Cette force de vie qu’il nous a montrée jusqu’à la fin, elle s’est traduite également par le souhait que ses funérailles ne soient pas l’occasion seulement de tristesse, mais aussi de partage avec ses amis de ce qu’il aimait, avec ce sens de la dérision qui n’appartenait qu’à lui, et qui l’a sans doute aidé à surmonter son épreuve. C’est ainsi que j’ai retrouvé chez lui un papier intitulé « Funérailles », où il exprimait l’envie, confirmée à certains visiteurs oralement alors qu’il était à l’hôpital, que l’on écoute à cette occasion quelques airs, chansons et sketches qui l’ont marqué. Dernières volontés que nous essaierons de respecter ici ce jour, en présence de ses amis.

Voilà, je laisse la place à celles et à ceux qui souhaitent lui rendre hommage.

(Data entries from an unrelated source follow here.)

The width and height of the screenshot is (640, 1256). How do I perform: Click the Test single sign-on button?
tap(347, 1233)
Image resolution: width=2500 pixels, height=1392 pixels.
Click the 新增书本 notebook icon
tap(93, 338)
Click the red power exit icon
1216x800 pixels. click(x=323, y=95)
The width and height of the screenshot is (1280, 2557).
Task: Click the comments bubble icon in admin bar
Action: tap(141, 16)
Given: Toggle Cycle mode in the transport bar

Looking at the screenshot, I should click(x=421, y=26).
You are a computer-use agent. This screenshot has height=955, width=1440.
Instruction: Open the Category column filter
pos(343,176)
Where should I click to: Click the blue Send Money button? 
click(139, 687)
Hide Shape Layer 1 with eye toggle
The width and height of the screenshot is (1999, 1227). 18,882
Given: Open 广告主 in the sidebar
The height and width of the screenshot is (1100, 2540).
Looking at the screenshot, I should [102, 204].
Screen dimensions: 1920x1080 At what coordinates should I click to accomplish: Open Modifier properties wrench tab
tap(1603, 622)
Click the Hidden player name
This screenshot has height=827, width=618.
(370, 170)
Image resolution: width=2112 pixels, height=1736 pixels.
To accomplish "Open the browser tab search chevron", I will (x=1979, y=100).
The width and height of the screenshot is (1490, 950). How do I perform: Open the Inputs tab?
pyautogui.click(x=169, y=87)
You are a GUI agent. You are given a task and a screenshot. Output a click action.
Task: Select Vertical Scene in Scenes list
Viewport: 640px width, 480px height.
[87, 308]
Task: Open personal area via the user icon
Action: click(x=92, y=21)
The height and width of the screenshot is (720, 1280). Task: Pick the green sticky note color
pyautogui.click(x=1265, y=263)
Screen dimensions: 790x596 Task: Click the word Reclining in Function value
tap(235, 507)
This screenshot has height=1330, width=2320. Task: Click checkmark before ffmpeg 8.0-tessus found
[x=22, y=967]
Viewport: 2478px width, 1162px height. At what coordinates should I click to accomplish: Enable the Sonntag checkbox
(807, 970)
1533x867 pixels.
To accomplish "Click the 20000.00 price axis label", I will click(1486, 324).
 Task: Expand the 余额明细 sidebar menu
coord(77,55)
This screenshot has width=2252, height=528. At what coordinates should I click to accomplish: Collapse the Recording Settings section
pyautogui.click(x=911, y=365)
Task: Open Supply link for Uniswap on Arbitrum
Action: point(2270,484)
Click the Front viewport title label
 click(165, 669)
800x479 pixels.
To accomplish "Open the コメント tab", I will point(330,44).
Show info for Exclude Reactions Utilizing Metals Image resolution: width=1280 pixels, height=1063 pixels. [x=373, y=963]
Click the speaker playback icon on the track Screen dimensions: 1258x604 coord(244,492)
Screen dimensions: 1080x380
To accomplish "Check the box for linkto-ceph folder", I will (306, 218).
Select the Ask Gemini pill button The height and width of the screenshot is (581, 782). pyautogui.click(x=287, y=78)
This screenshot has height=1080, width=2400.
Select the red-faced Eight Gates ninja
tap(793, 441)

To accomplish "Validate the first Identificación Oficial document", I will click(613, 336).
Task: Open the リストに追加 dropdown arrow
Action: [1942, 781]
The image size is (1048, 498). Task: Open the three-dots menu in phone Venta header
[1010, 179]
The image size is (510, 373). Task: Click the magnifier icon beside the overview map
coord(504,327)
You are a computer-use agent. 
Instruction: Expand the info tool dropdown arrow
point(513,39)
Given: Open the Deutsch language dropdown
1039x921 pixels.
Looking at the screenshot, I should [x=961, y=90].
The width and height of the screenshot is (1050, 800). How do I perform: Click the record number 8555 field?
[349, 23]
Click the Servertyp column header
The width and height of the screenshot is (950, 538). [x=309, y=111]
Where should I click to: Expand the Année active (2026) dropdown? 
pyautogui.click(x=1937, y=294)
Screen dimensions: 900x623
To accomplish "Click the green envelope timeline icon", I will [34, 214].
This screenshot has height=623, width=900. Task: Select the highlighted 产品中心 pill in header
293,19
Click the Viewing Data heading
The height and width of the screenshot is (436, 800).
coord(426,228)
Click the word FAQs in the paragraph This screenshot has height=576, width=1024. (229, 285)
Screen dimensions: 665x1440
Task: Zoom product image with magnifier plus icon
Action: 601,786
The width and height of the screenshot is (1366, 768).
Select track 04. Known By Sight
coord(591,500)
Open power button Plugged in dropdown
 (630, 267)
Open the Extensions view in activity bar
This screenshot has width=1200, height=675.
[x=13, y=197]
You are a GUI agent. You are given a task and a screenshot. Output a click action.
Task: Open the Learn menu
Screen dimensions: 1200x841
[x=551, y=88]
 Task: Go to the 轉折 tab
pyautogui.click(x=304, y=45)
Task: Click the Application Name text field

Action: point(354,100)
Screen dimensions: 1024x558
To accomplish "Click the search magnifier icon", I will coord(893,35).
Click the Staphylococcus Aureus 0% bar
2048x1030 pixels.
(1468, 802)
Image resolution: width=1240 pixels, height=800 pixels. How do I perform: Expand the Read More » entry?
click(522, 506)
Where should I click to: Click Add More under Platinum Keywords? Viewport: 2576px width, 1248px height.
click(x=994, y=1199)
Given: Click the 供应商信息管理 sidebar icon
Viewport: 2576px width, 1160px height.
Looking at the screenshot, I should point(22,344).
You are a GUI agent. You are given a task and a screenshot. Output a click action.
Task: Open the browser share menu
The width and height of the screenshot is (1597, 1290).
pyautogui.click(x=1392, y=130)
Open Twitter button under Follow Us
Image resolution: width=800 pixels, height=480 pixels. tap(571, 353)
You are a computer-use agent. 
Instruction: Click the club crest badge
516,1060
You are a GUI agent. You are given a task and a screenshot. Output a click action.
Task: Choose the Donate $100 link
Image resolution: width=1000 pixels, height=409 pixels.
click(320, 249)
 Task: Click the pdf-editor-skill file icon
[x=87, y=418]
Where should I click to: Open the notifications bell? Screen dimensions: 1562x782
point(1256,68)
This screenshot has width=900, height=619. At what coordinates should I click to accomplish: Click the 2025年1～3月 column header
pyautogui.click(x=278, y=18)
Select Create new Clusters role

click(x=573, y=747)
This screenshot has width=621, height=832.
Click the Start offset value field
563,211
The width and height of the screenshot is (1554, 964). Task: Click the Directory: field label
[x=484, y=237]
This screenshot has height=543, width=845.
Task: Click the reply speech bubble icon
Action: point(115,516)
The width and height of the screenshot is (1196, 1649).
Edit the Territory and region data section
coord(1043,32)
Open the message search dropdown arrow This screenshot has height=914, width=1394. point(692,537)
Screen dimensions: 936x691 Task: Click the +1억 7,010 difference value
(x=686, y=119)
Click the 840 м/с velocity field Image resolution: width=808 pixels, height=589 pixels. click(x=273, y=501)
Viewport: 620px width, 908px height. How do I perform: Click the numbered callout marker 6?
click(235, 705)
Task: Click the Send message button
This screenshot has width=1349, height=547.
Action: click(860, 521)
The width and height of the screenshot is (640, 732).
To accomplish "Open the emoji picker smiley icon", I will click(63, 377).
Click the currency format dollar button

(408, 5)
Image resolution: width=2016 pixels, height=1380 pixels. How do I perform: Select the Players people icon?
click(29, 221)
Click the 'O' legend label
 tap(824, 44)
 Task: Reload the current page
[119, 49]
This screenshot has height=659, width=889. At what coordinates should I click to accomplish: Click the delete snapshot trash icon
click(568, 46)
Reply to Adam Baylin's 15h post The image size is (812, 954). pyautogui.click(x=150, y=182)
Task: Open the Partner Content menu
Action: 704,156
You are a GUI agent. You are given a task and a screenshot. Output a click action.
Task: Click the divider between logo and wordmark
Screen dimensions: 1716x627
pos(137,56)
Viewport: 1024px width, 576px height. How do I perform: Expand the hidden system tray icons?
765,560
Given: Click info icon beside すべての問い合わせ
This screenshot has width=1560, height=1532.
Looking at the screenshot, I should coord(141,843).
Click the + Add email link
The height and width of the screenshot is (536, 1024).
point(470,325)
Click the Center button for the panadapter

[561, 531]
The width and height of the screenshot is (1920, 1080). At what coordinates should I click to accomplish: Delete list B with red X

Cette manifestation est l'occasion d'entendre « cette multitude cachée, rassemblée ici, alors que chacun entretenait avec lui une relation singulière » comme j’ai pu le lire dans un mail de condoléances. L’occasion également d’exprimer « les qualités qui savaient si bien nous réunir autour de sa figure de solitaire paradoxal », lu dans un autre mail.

Mais nous tenons à exprimer, au nom de la famille, un grand merci à tous ceux qui l'ont accompagné ou soutenu par la pensée, par leur présence ici, ou à ses côtés pendant sa maladie. Merci pour lui.